▸ **Prompt**
Write every line of the following listing exactly as it reads.
((
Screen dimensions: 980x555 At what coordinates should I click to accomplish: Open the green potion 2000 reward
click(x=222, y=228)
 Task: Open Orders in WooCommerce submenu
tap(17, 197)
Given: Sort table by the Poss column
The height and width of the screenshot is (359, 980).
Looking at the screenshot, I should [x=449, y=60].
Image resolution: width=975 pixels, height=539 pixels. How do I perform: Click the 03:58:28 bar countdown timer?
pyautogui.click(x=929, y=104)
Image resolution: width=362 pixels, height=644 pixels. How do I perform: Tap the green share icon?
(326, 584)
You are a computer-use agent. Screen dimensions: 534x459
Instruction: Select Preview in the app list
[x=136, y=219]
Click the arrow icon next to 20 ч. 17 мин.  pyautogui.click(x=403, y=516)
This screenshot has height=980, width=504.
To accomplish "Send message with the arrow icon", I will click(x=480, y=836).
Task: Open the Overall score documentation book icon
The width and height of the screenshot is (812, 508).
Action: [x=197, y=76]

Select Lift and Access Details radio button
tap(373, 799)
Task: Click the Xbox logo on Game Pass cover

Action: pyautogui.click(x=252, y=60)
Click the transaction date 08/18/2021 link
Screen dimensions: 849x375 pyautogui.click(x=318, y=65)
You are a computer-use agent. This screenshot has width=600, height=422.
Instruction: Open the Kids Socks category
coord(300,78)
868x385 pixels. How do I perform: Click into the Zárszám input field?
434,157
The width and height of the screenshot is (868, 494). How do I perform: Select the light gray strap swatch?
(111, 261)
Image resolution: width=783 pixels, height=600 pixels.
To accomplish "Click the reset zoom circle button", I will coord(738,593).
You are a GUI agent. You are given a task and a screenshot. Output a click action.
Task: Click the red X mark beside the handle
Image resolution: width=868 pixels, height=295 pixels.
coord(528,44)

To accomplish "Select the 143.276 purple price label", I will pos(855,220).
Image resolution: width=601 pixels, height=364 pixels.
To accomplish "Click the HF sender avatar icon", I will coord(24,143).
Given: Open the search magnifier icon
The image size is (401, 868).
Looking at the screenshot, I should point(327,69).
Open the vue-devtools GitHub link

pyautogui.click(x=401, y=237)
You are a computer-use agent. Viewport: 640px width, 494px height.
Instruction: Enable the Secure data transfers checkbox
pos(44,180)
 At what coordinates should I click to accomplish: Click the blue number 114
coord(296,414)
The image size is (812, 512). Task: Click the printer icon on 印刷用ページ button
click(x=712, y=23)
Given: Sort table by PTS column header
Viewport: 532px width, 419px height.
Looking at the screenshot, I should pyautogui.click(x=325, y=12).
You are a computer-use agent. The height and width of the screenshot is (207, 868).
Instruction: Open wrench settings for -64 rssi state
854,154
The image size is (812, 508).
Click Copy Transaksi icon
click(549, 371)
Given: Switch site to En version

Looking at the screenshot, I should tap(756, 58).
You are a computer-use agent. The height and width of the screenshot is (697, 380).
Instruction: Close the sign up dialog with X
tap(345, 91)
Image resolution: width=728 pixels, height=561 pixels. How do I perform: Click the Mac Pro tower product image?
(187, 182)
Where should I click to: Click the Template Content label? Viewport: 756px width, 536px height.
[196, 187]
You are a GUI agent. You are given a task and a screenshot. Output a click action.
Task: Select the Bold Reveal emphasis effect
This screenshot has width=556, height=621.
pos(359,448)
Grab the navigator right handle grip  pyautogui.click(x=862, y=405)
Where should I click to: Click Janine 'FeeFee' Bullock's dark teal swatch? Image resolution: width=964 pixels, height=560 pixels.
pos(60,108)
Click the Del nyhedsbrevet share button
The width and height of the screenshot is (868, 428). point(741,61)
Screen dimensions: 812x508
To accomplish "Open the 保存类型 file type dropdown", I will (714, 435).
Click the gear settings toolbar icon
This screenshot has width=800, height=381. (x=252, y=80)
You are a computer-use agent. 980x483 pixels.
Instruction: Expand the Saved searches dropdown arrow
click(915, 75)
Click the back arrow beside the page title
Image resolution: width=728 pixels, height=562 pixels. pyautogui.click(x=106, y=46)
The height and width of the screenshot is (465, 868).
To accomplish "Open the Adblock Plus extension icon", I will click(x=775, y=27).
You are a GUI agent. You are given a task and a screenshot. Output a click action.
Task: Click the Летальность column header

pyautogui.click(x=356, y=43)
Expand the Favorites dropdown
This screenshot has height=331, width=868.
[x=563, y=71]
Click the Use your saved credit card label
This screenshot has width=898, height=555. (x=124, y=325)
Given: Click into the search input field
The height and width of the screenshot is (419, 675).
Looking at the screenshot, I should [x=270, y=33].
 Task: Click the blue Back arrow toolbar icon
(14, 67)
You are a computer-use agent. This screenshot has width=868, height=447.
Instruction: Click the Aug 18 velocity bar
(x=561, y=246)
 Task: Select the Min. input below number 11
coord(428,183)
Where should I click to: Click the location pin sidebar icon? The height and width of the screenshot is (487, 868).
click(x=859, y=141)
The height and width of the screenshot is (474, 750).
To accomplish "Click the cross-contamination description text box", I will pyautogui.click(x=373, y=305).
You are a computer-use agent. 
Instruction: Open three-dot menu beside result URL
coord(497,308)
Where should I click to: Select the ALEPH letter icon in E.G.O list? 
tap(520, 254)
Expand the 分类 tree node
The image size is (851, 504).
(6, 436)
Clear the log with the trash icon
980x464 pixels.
))
▸ **Response area**
Screen dimensions: 980x555 At what coordinates should I click to accomplish: Open the green potion 2000 reward
click(x=222, y=228)
 Task: Open Orders in WooCommerce submenu
tap(17, 197)
Given: Sort table by the Poss column
The height and width of the screenshot is (359, 980).
Looking at the screenshot, I should [x=449, y=60].
Image resolution: width=975 pixels, height=539 pixels. How do I perform: Click the 03:58:28 bar countdown timer?
pyautogui.click(x=929, y=104)
Image resolution: width=362 pixels, height=644 pixels. How do I perform: Tap the green share icon?
(326, 584)
You are a computer-use agent. Screen dimensions: 534x459
Instruction: Select Preview in the app list
[x=136, y=219]
Click the arrow icon next to 20 ч. 17 мин.  pyautogui.click(x=403, y=516)
This screenshot has height=980, width=504.
To accomplish "Send message with the arrow icon", I will click(x=480, y=836).
Task: Open the Overall score documentation book icon
The width and height of the screenshot is (812, 508).
Action: [x=197, y=76]

Select Lift and Access Details radio button
tap(373, 799)
Task: Click the Xbox logo on Game Pass cover

Action: pyautogui.click(x=252, y=60)
Click the transaction date 08/18/2021 link
Screen dimensions: 849x375 pyautogui.click(x=318, y=65)
You are a computer-use agent. This screenshot has width=600, height=422.
Instruction: Open the Kids Socks category
coord(300,78)
868x385 pixels. How do I perform: Click into the Zárszám input field?
434,157
The width and height of the screenshot is (868, 494). How do I perform: Select the light gray strap swatch?
(111, 261)
Image resolution: width=783 pixels, height=600 pixels.
To accomplish "Click the reset zoom circle button", I will coord(738,593).
You are a GUI agent. You are given a task and a screenshot. Output a click action.
Task: Click the red X mark beside the handle
Image resolution: width=868 pixels, height=295 pixels.
coord(528,44)

To accomplish "Select the 143.276 purple price label", I will pos(855,220).
Image resolution: width=601 pixels, height=364 pixels.
To accomplish "Click the HF sender avatar icon", I will coord(24,143).
Given: Open the search magnifier icon
The image size is (401, 868).
Looking at the screenshot, I should point(327,69).
Open the vue-devtools GitHub link

pyautogui.click(x=401, y=237)
You are a computer-use agent. Viewport: 640px width, 494px height.
Instruction: Enable the Secure data transfers checkbox
pos(44,180)
 At what coordinates should I click to accomplish: Click the blue number 114
coord(296,414)
The image size is (812, 512). Task: Click the printer icon on 印刷用ページ button
click(x=712, y=23)
Given: Sort table by PTS column header
Viewport: 532px width, 419px height.
Looking at the screenshot, I should pyautogui.click(x=325, y=12).
You are a computer-use agent. The height and width of the screenshot is (207, 868).
Instruction: Open wrench settings for -64 rssi state
854,154
The image size is (812, 508).
Click Copy Transaksi icon
click(549, 371)
Given: Switch site to En version

Looking at the screenshot, I should tap(756, 58).
You are a computer-use agent. The height and width of the screenshot is (697, 380).
Instruction: Close the sign up dialog with X
tap(345, 91)
Image resolution: width=728 pixels, height=561 pixels. How do I perform: Click the Mac Pro tower product image?
(187, 182)
Where should I click to: Click the Template Content label? Viewport: 756px width, 536px height.
[196, 187]
You are a GUI agent. You are given a task and a screenshot. Output a click action.
Task: Select the Bold Reveal emphasis effect
This screenshot has width=556, height=621.
pos(359,448)
Grab the navigator right handle grip  pyautogui.click(x=862, y=405)
Where should I click to: Click Janine 'FeeFee' Bullock's dark teal swatch? Image resolution: width=964 pixels, height=560 pixels.
pos(60,108)
Click the Del nyhedsbrevet share button
The width and height of the screenshot is (868, 428). point(741,61)
Screen dimensions: 812x508
To accomplish "Open the 保存类型 file type dropdown", I will (714, 435).
Click the gear settings toolbar icon
This screenshot has width=800, height=381. (x=252, y=80)
You are a computer-use agent. 980x483 pixels.
Instruction: Expand the Saved searches dropdown arrow
click(915, 75)
Click the back arrow beside the page title
Image resolution: width=728 pixels, height=562 pixels. pyautogui.click(x=106, y=46)
The height and width of the screenshot is (465, 868).
To accomplish "Open the Adblock Plus extension icon", I will click(x=775, y=27).
You are a GUI agent. You are given a task and a screenshot. Output a click action.
Task: Click the Летальность column header

pyautogui.click(x=356, y=43)
Expand the Favorites dropdown
This screenshot has height=331, width=868.
[x=563, y=71]
Click the Use your saved credit card label
This screenshot has width=898, height=555. (x=124, y=325)
Given: Click into the search input field
The height and width of the screenshot is (419, 675).
Looking at the screenshot, I should [x=270, y=33].
 Task: Click the blue Back arrow toolbar icon
(14, 67)
You are a computer-use agent. This screenshot has width=868, height=447.
Instruction: Click the Aug 18 velocity bar
(x=561, y=246)
 Task: Select the Min. input below number 11
coord(428,183)
Where should I click to: Click the location pin sidebar icon? The height and width of the screenshot is (487, 868).
click(x=859, y=141)
The height and width of the screenshot is (474, 750).
To accomplish "Click the cross-contamination description text box", I will pyautogui.click(x=373, y=305).
You are a computer-use agent. 
Instruction: Open three-dot menu beside result URL
coord(497,308)
Where should I click to: Select the ALEPH letter icon in E.G.O list? 
tap(520, 254)
Expand the 分类 tree node
The image size is (851, 504).
(6, 436)
Clear the log with the trash icon
980x464 pixels.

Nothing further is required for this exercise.